Ten newborns with rare genetic diseases, known as boy blister disease, were cured with genetic therapy . Treatment seems to completely deprive children of their immune disorder without side effects or complications – the result that scientists have been looking for decades through careful research and disappointing failure.

The previous attempt to use gene therapy for the treatment of severe combined immunodeficiency disease, or SCID, was stopped in 2003 after researchers realized that therapy gave children cancer. The treatment that was released on Wednesday does not have such adverse side effects, and experts hope that it can help cure other rare genetic disorders, such as sickle cell disease.

"This is a change of game," said Jennifer Hemall, a pediatric immunologist. at the Philadelphia Children's Hospital, which was not involved in the study. "For immunologists who follow this disease, gene therapy has always been a hope for the future. It's interesting when this wave of treatment really becomes a reality. "

Infants with SCID are essentially born without functioning of the immune system. Without treatment, they rarely experience their first birthday and can be killed by infections as harmless as a common cold. Such children once remained isolated in sterile conditions, generating the term "boy-bubble". Their unusual situation attracted the attention of national cinematographers and television shows.

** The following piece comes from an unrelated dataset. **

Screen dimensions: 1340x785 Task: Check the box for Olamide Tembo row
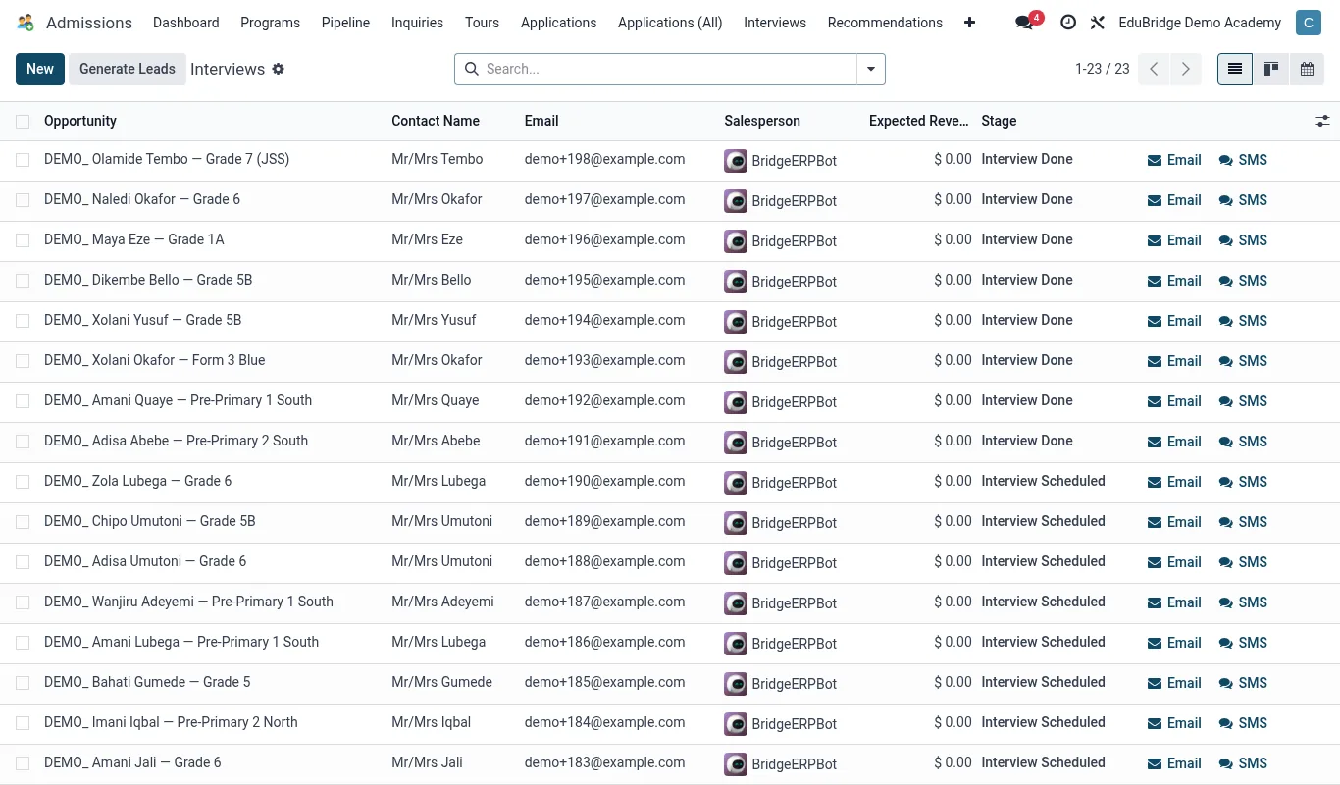(x=23, y=160)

Survival in recent years has increased with arrival. large-scale screening tests and refreshing rescue procedures such as bone marrow transplantation. Such treatment has come about with complications, often leaving children dependent on regular infusion of immunoglobulin or causing their new immune system to attack their own body.

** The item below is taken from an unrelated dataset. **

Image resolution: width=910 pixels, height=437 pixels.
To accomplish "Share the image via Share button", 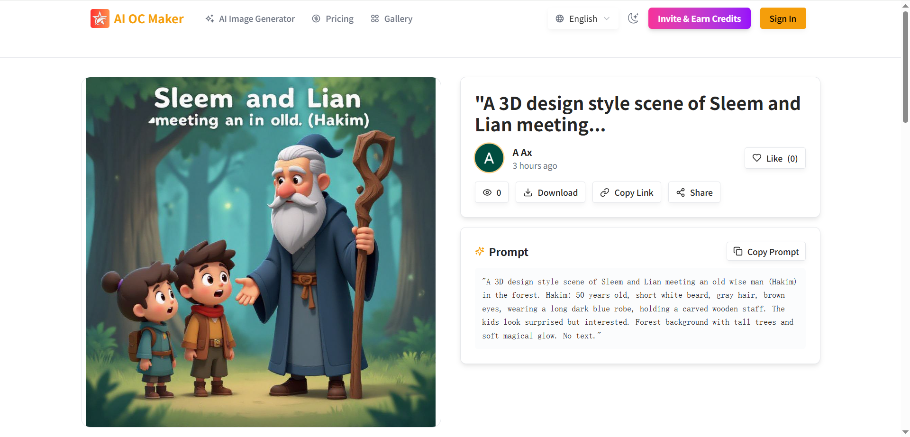I will click(x=694, y=192).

New gene therapy – developed by San Francisco's Benioff UCSF Children's Hospital and Children's Hospital and published in the New England Journal of Medicine – corrects the genetic defect of DNA in children after their birth, inducing their bodies to generate missing parts of their immune system.


David Wetter, was born of an inherited disorder of the immune system, shown on this photo on September 11, 1982 in Texas. (AP Photo / ASSOCIATED PRESS)

In an interview, researchers stated that they first extracted blood stem cells from bone marrow infants. They used a modified virus as a means to deliver the correct copy of the defective gene in the stem cells of these patients. Then, these corrected cells were re-poured back into the patient, where they spread and created healthy immune cells.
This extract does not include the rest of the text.